Cidade indivisível

O desespero e o sofrimento causados pelos últimos temporais e pelas águas de março que ainda poderão vir obrigam-nos a refletir sobre o abandono em que vivem as populações pobres da nossa cidade. Há mais de 10 anos não se tem uma política consistente de intervenção urbana nas favelas e assentamentos populares no munícipio do Rio de Janeiro. Uma mistura de incompetência na formulação de novas propostas com uma certa dependência dos investimentos federais que, nos últimos anos, privilegiou a construção de unidades novas pelo programa "Minha Casa, Minha Vida" e do frustrado PAC das Favelas, fez com que o poder público perdesse o controle desse espaço territorial.

Perdeu território para grupos armados de traficantes e milícias que estabelecem leis, regras, comportamentos, subjugam as populações locais, influem no uso e ocupação dos espaços construídos, expulsam sumariamente moradores da comunidade, como também ocupam e constroem em áreas vazias, muitas de preservação ambiental. A milícia diversificou os seus negócios tradicionais - taxas de segurança; distribuição de gás; "gatonet"; transportes intracomunidades, etc. - com um lucrativo negócio, que é o mercado imobiliário informal e ilegal em áreas griladas, à margem da legislação municipal, como ocorre em diversas favelas, a exemplo da comunidade de Rio das Pedras.

Esses fatos acontecem pela total omissão da Prefeitura e do Estado no que diz respeito à implementação de programas sociais e urbanísticos, desistindo de defender um espaço que faz parte da cidade, assim permitindo que grupos marginais substituam os poderes constituídos no regramento das relações humanas e sociais. Esse quadro de violência nas favelas e bairros populares não é recente, o que não justifica a paralisia dos governos.

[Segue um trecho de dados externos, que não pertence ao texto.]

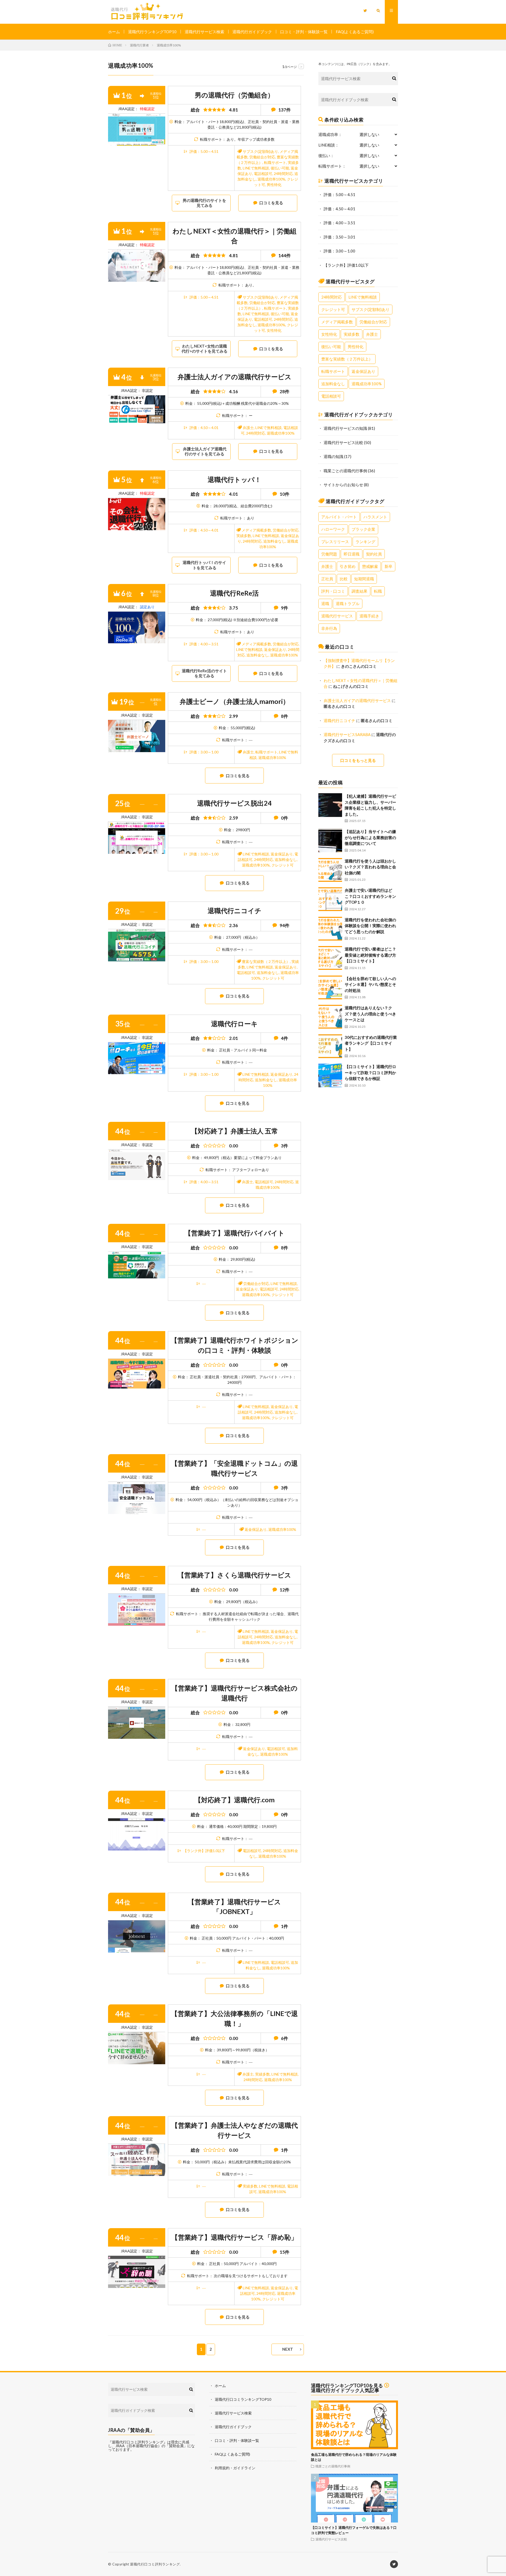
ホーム (114, 31)
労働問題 (329, 554)
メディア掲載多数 (256, 530)
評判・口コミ (333, 591)
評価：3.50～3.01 (339, 237)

As populações locais sempre reconheceram o esforço e a dedicação daqueles que estavam lá para ajudá-las e tentavam protegê-los. O próprio bandido entendia que os técnicos não eram seus inimigos. Pactuava-se uma relação com momentos de tensão, mas minimamente respeitosa. Uma geração de profissionais se formou na assistência técnica às áreas de interesse social. Todo um acervo humano e de práticas se perdeu pela ausência do poder público nas áreas pobres da cidade. A pior derrota frente às demandas sociais é a desistência de atendê-las. À violência se contrapõe, não com ameaças e bravatas de mais violência ou por execuções sumárias como as recém ocorridas no Fallet, mas com serviços de inteligência combinados com ações do Estado de amparo e solidariedade às populações segregadas.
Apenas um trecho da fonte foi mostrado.